Finetune-v0 (manager-based pipeline) has not been executed because the upstream config expects a pretrained dynamics checkpoint that does not exist locally and a policy run to resume from. The path forward is to generate the checkpoint via lab-scale Pretrain-v0 and then write a project-specific finetune config pointing at it. Detail: Checkpoint and Finetune Status.

Default-scale Pretrain-v0 is blocked on local VRAM and is deferred to the lab workstation. The lab workstation has the hardware capacity but has not yet been used for project work.

Paper-to-code analysis

Both papers have been read in full and the upstream codebase has been traced component by component. The findings are split across two parallel sets of three pages each, plus a cross-paper bridge.

For RWM (first paper):

  • Paper Analysis describes the method as the paper presents it, with the equations, figures, and quantitative results.
  • Implementation Analysis describes the manager-based pipeline architecturally.
  • Paper-to-Code Synthesis aligns the two and surfaces four discrepancies: state mean predicted as a residual, state loss using sampled MSE rather than Gaussian NLL, imagination scale differing in the per-env / per-iteration accounting, and uncertainty hooks present but inactive in the manager-based pipeline.

For RWM-U (second paper):

  • Paper Analysis describes the method as the paper presents it.
  • Implementation Analysis describes the standalone offline pipeline architecturally, including the active configuration values, the dataset format, and the pretrained model shipping mechanism.
  • Paper-to-Code Synthesis aligns the two and surfaces two RWM-U-specific discrepancies (trajectory sampling vs ensemble-mean dynamics, standard-deviation-summed vs variance reduction for the epistemic signal) plus a sign and time-step convention that maps the paper's \(\lambda\) to the code's negative weight.
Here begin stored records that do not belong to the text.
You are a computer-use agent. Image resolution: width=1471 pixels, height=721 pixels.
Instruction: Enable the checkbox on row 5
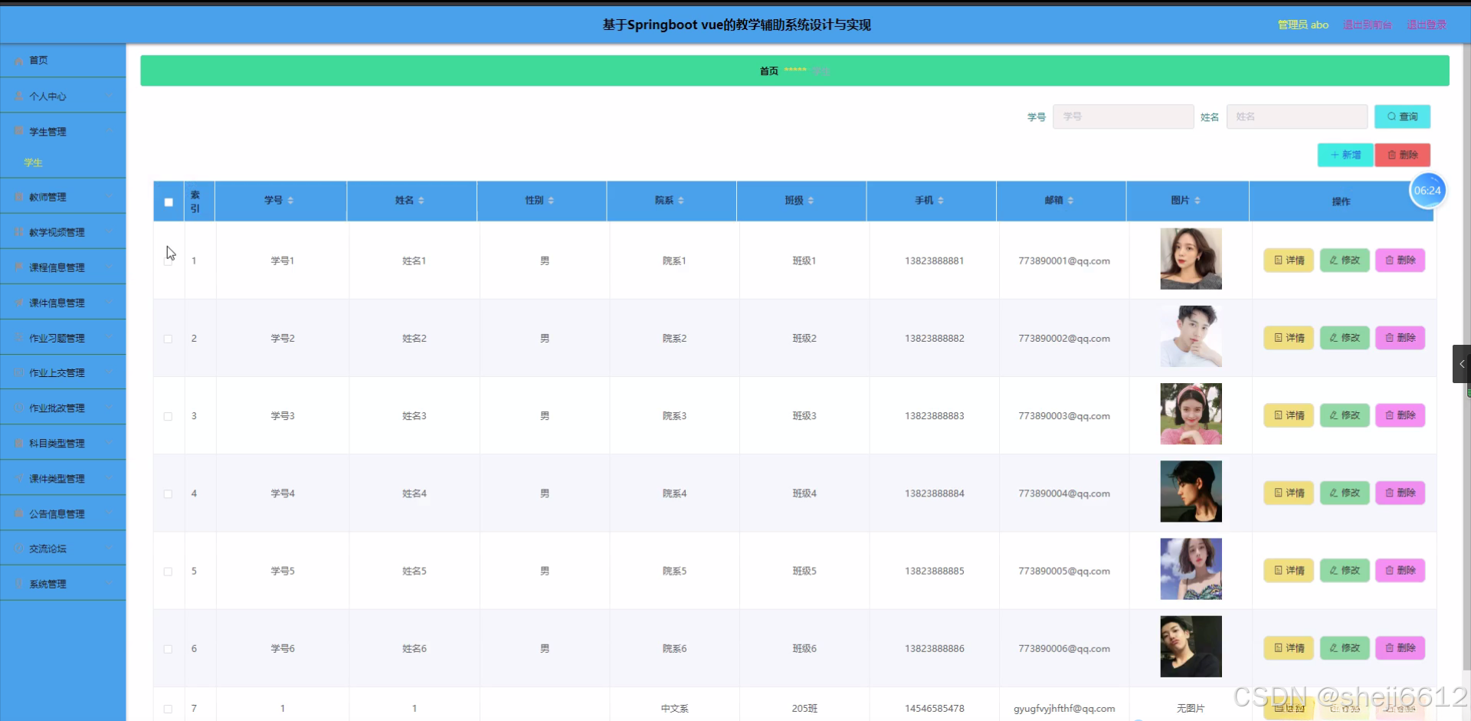coord(168,572)
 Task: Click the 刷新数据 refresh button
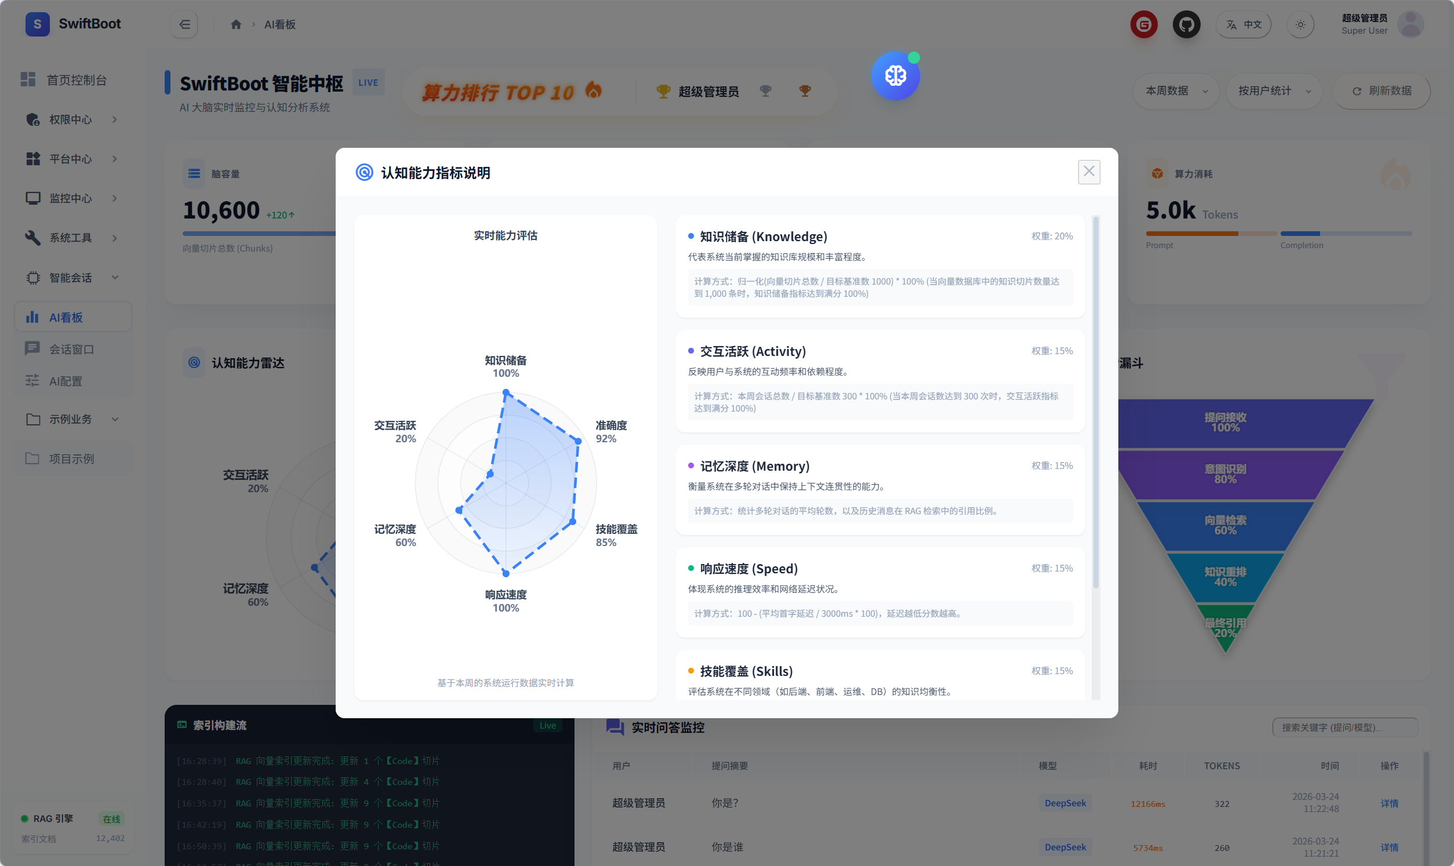click(x=1381, y=90)
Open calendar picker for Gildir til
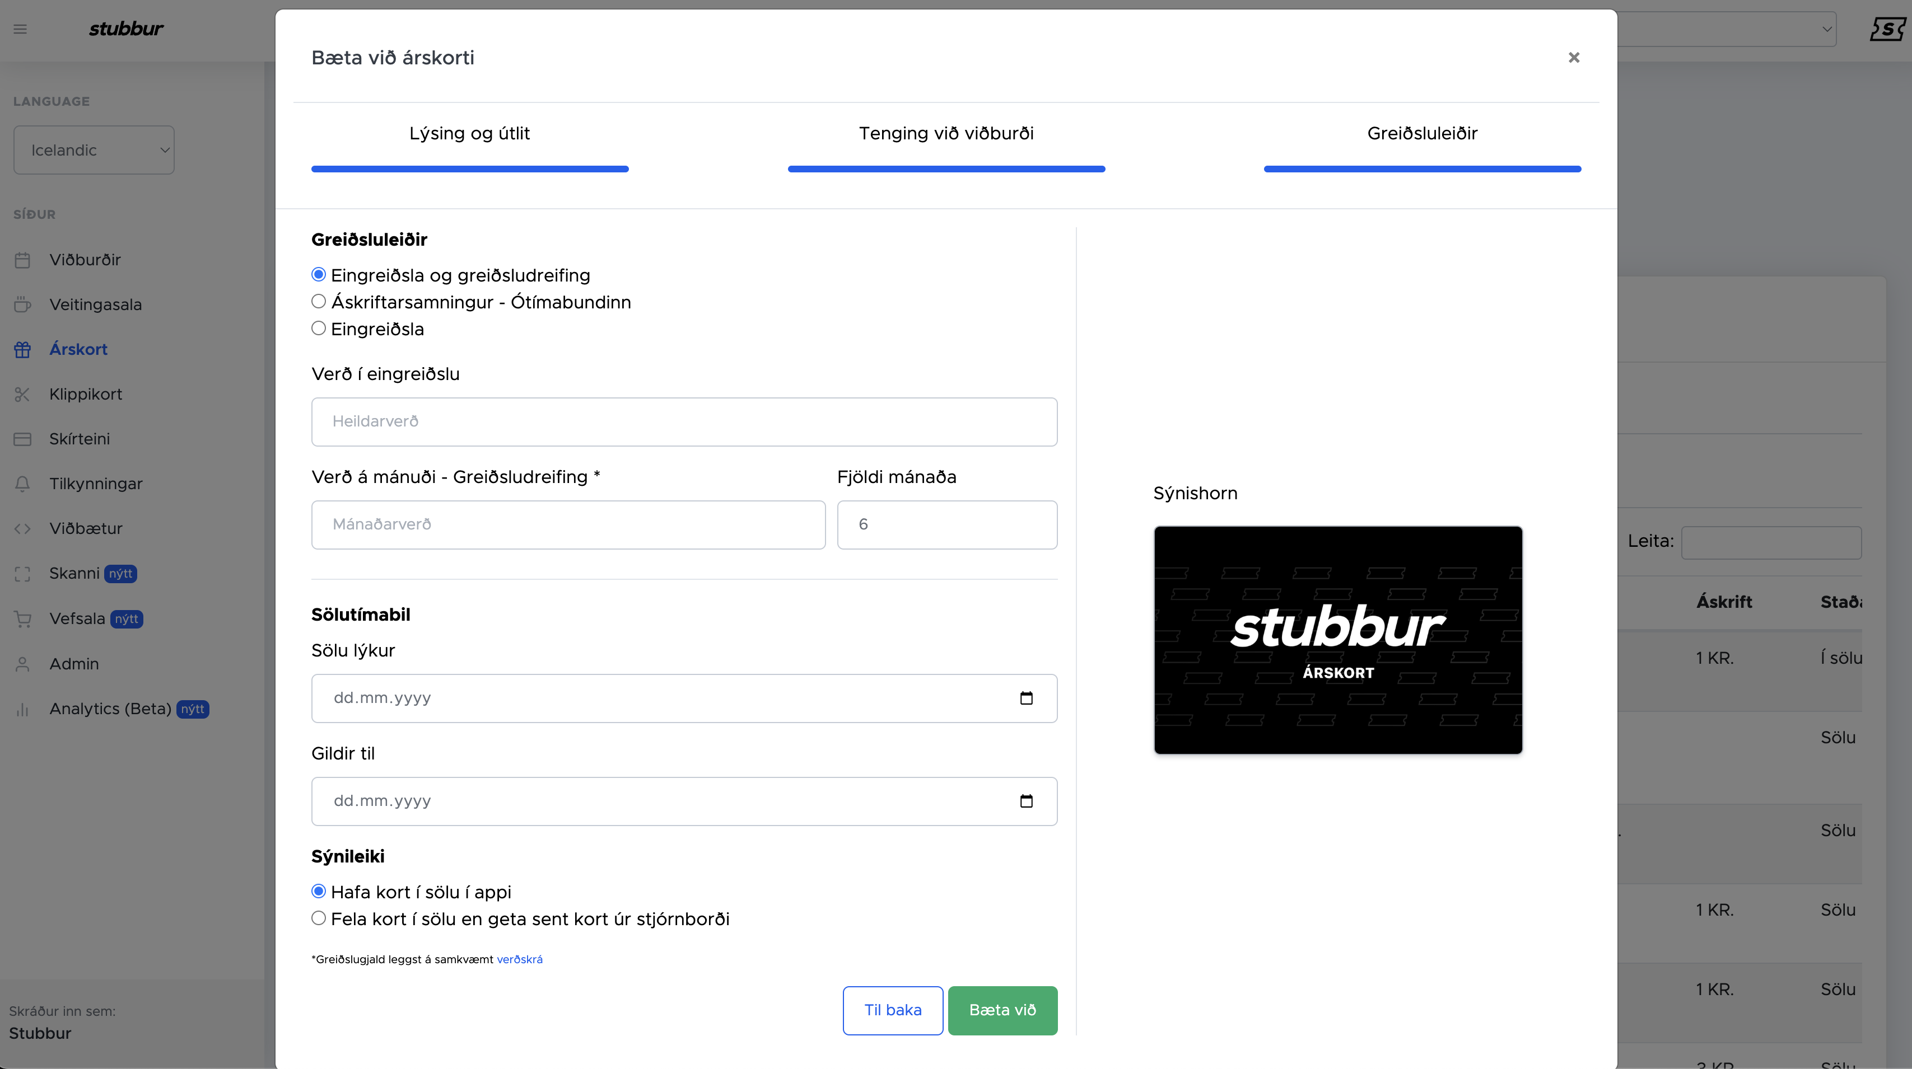Viewport: 1912px width, 1069px height. point(1026,801)
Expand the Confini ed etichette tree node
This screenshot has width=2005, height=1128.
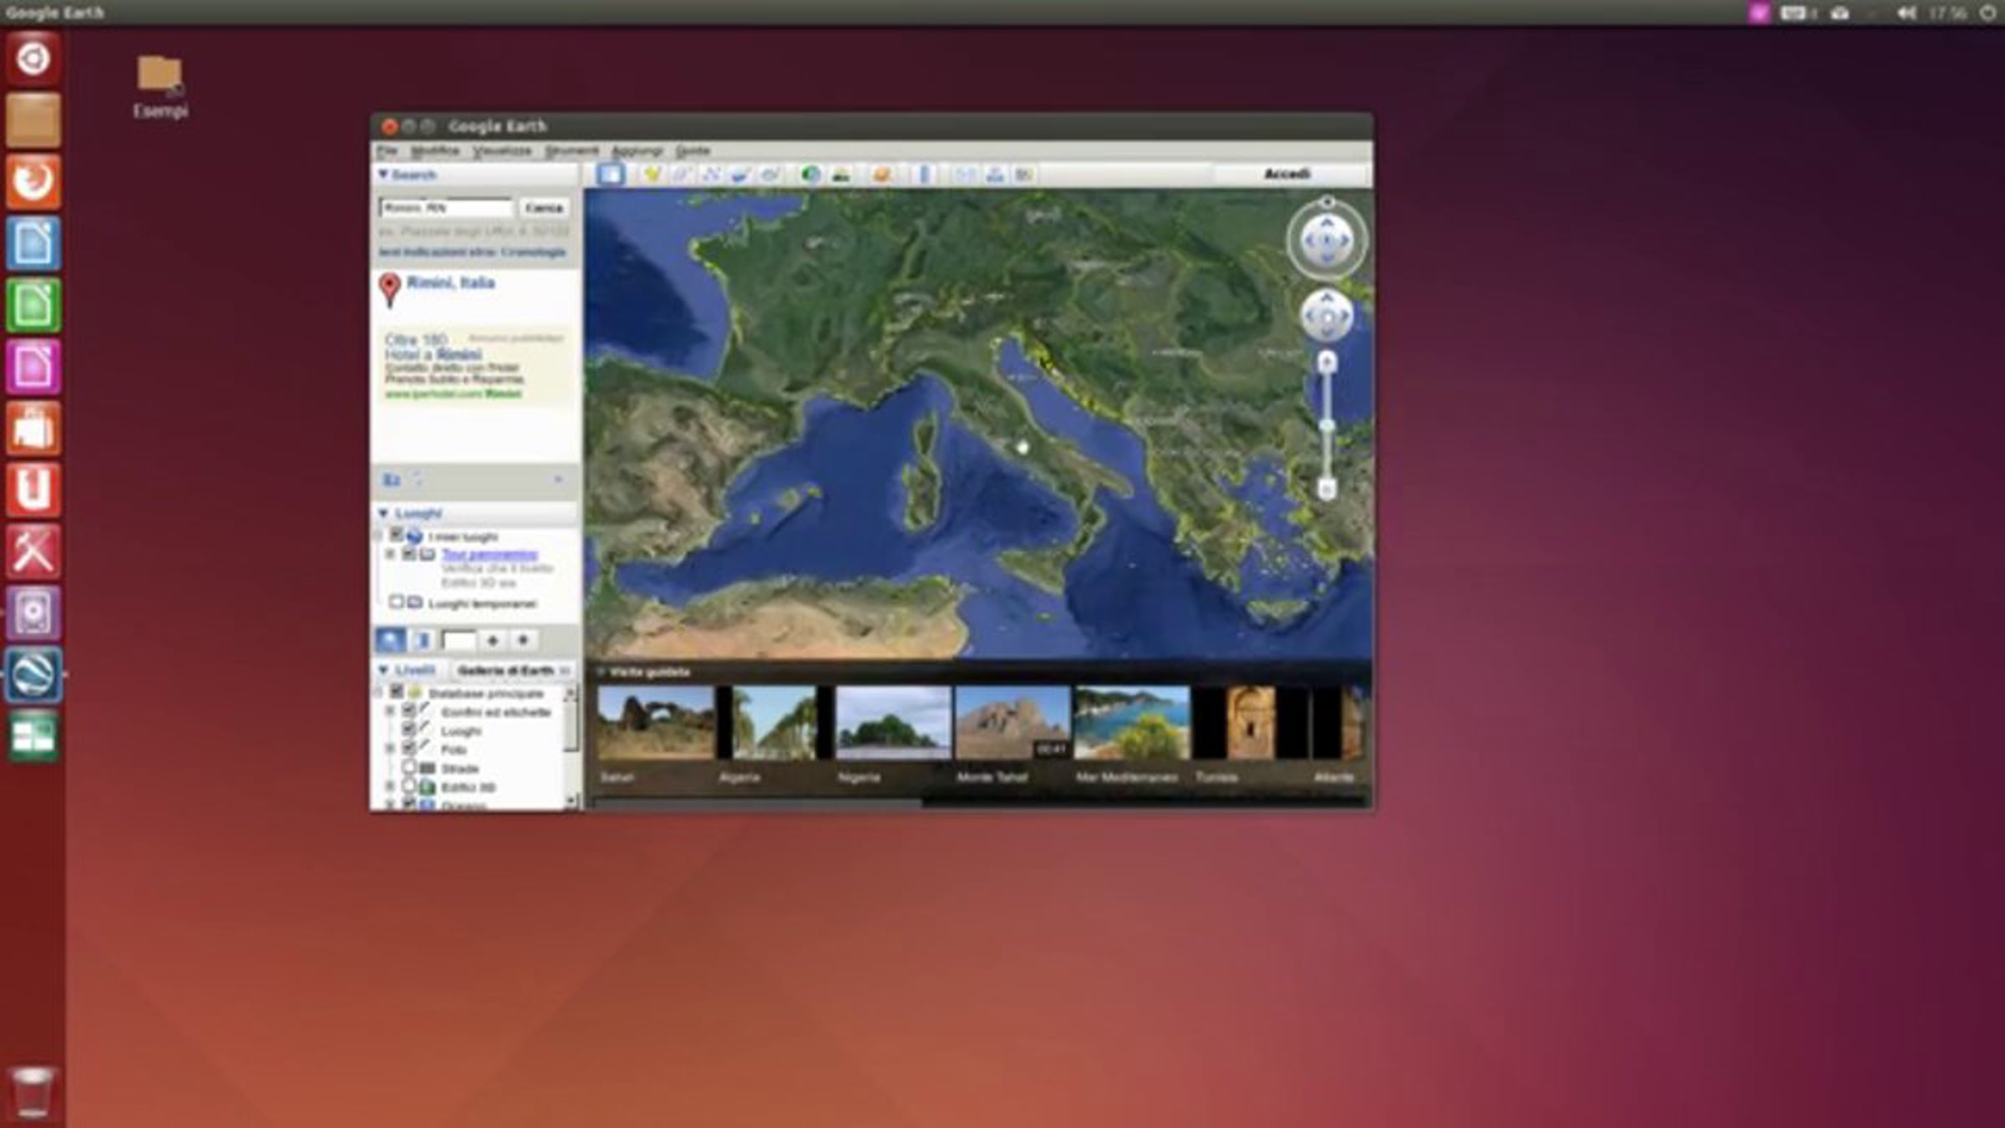[389, 711]
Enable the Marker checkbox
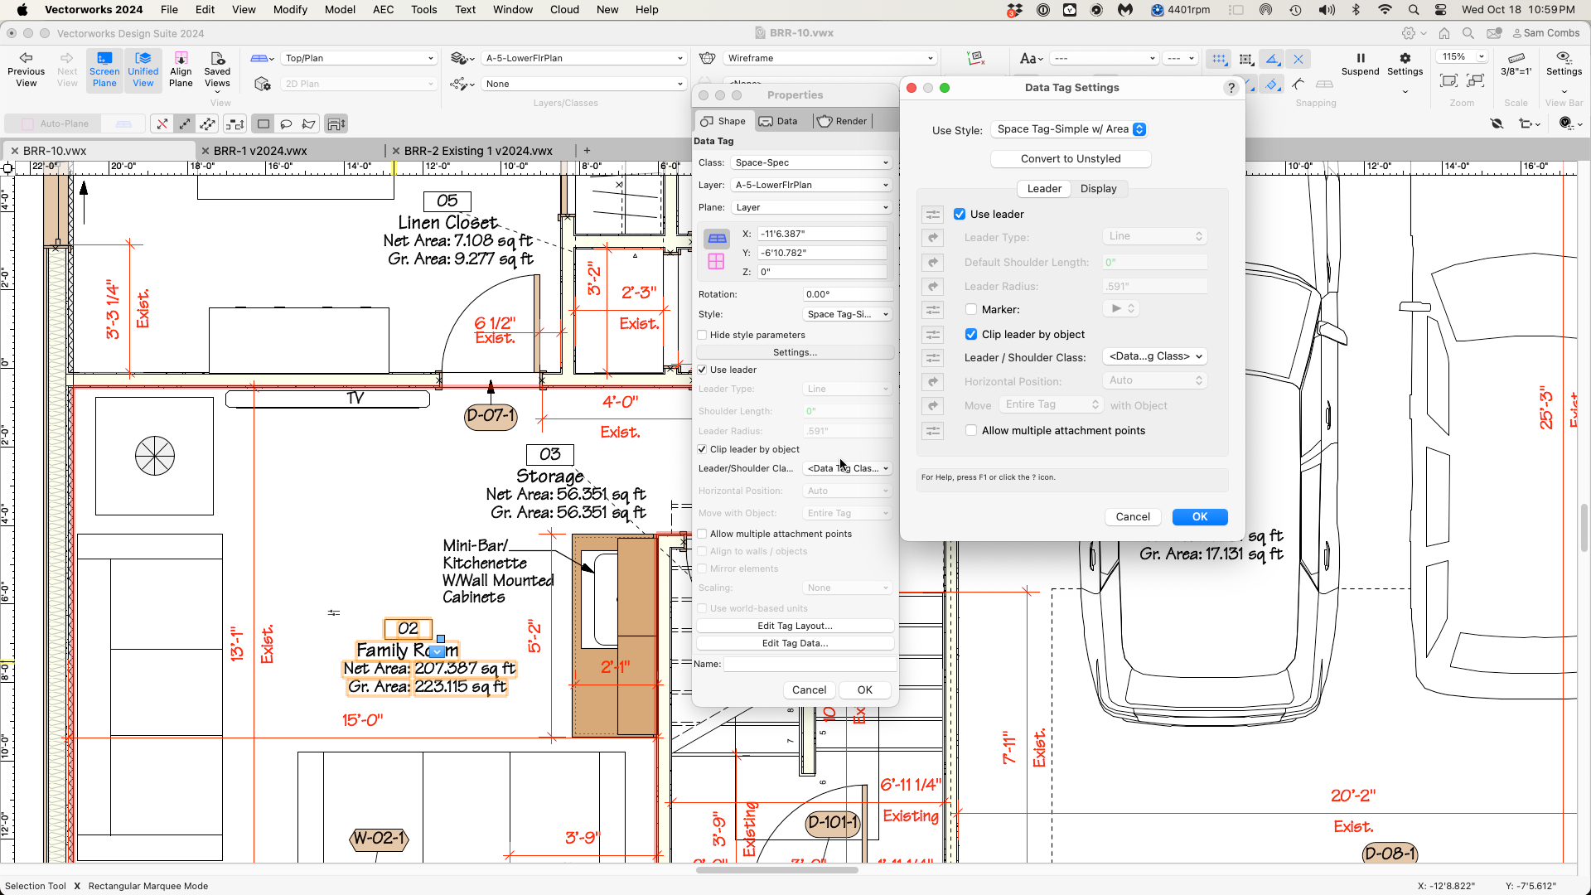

The Relationship to Uncertainty-Aware RWM page bridges the two: what stays the same between RWM and RWM-U, what changes, what the codebase implements for each, and what this means for project staging.

Reproduction ledger

The full per-claim status of execution and mapping claims is on the Reproduction Status page. Of the sixteen execution claims tracked there, nine have positive validation status: five validated, two validated at reduced scale, and two qualitatively validated at reduced scale. The remaining seven are blocked on lab access, hardware availability, or are out of current project scope. Of the seventeen mapping claims, twelve are mapped (eight fully, three partially mapped, one mapped under sign and time-step convention), four are discrepancies noted, and one is a discrepancy in scale.

What is next

The Phase 4 work splits into two natural tracks that can run independently:

  • Lab-scale RWM: take the manager-based pipeline to lab hardware. Full-scale Pretrain-v0 (paper hyperparameters, 2500 iterations, batch 1024), generate a real dynamics checkpoint, then run Finetune-v0 end-to-end. This unblocks the Finetune-v0 checkpoint dependency and validates the manager-based path at paper scale.
  • Go2 transfer prep: the project's primary research contribution. Acquire a Go2 USD/URDF, set up an Isaac Lab Go2 flat-locomotion environment, retune reward weights, recompute observation normalization, and prepare for both online RWM and offline RWM-U runs on Go2.

The dependency chain from there is documented on Roadmap.